Elfride is the Endelstow vicar's daughter, and she's a feisty one at that. Young, impressionable, materialistic, and a bit selfish, she's an infuriating character throughout the novel. Indecision and doubt are rife within her, and the choices she makes doom her scornfully. Despite this, there's something raw, relatable, and honest within her; this alone are her only redeeming features. Introduce the lip-chewer of a love triangle, and we're all in way too deep.

I found both of Elfride's lovers pathetic in their own ways. Now, I'm not sure if that was Hardy's intention, or if this stems from my general experiences with men; I'm hoping it's the former. Stephen, an upcoming, but poor, young architect, is naive, lovestruck, and utterly clueless. Henry, an older, educated, Latin-quoting crank of pretension, is entirely the opposite, yet loathsome in the same exasperating type of way.

Hardy makes interesting social commentaries on the concept of class in the 19th century, mostly in relation to love. This is always something I enjoy reading about, as it' something I find puzzling. To think your father would forbid you from marrying a man due to his father's profession is unfathomable to western women in this age, however was entirely the case at the time. This utterly fascinates me; that Elfride was unable to follow her heart due to her intended's lack of wealth, and that her family had every right to prevent her from doing so, is both horrifying and captivating to me.

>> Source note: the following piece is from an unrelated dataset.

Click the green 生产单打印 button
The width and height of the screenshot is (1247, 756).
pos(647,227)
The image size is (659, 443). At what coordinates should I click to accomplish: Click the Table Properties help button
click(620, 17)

The best thing about Hardy novels is how they truly describe nature, and express Hardy's passion for it. A Pair of Blue Eyes, with its pastoral countryside setting, allows you to hear the babbling brooks, feel the Wessex wind on your face, and smell the fresh scents of green across Hardy's fictional county. His descriptions of the colours of Elfride's world lend a real sense of reality to her tale, and paint a gorgeous backdrop to her otherwise melancholy affairs.

A worthwhile and engaging dip into Hardy again. Without spoiling the plot, in true Hardy fashion, he slowly leads up to his finale, rips your world from underneath you, and takes your heart and kneecaps with him. Did they all deserve it, though? Probably.